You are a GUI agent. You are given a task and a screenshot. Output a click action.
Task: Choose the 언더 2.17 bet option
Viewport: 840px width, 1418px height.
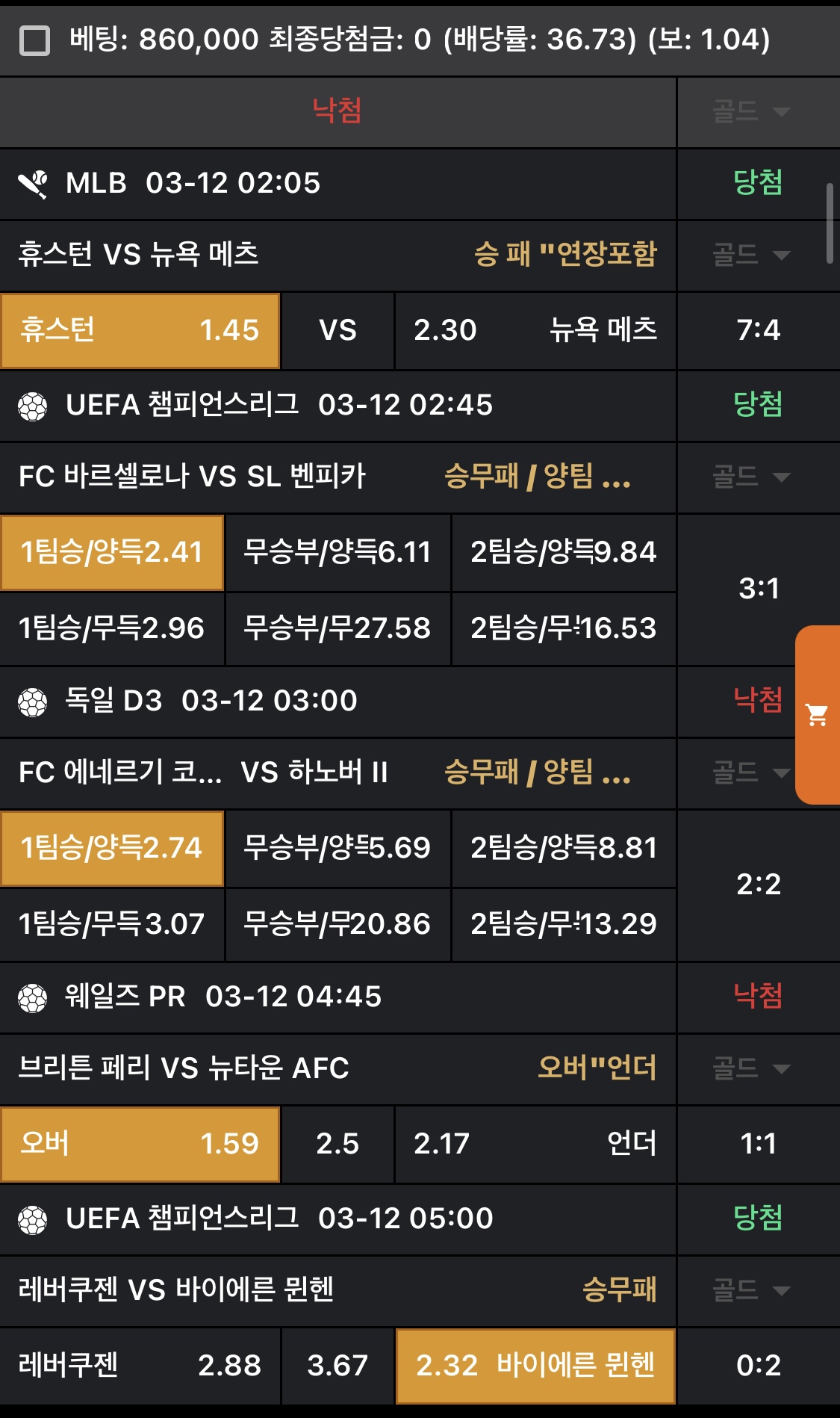(535, 1144)
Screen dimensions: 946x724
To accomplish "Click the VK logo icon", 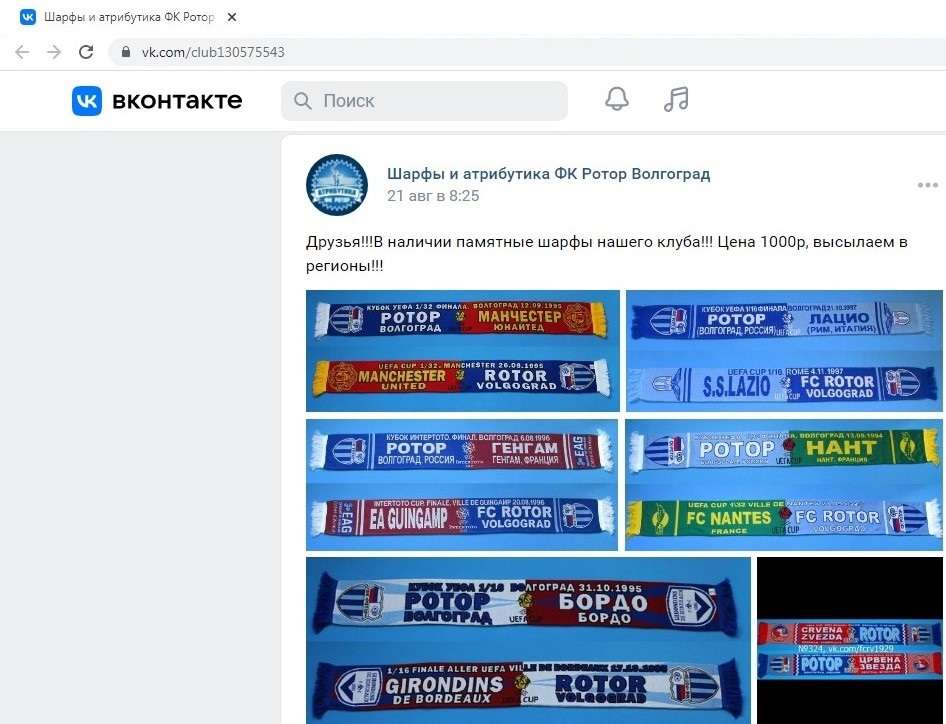I will point(87,101).
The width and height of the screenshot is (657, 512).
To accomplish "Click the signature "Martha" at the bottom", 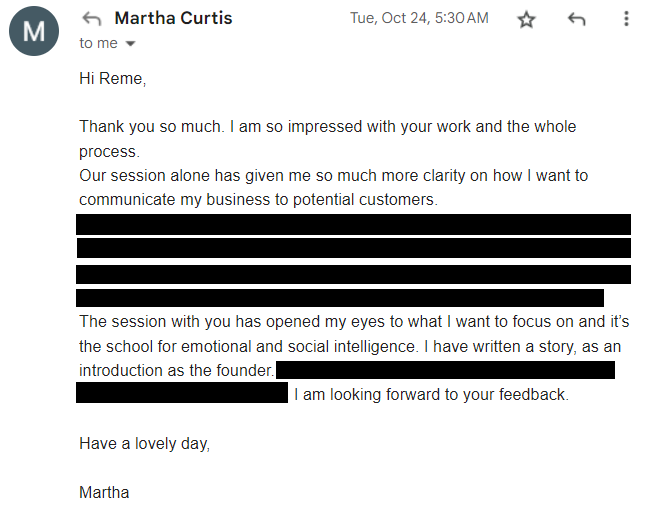I will point(104,492).
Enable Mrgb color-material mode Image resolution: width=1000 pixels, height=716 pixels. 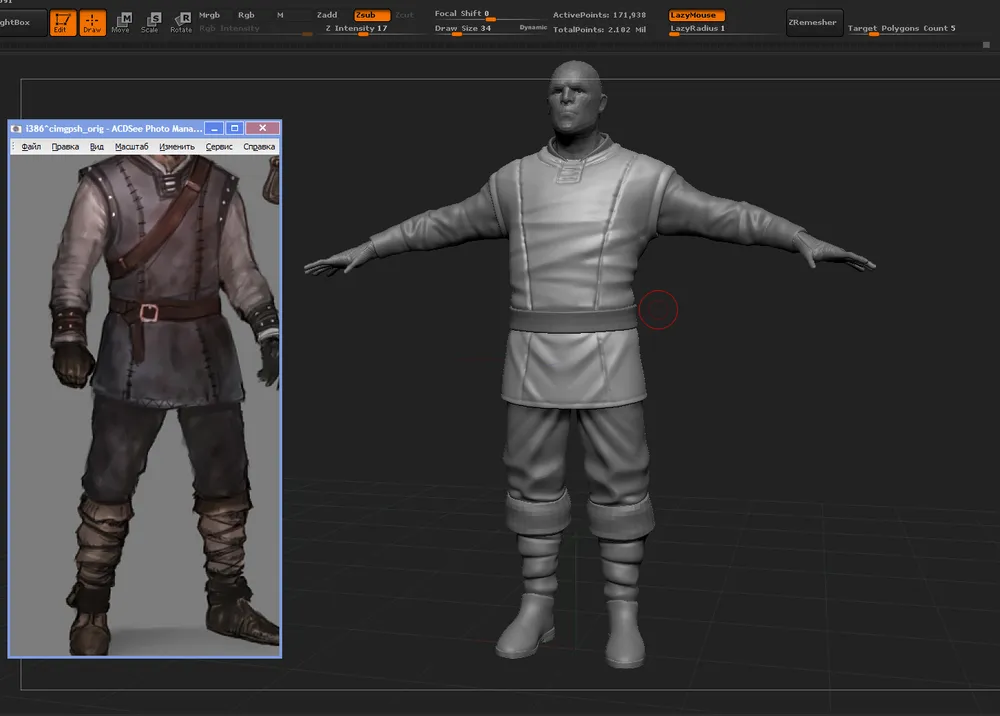210,15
++++++++++
TRY IT: Check each line above for "screenshot" and return the ones that have it.

FINAL ANSWER:
You are a GUI agent. You are given a task and a screenshot. Output a click action.
The width and height of the screenshot is (657, 512).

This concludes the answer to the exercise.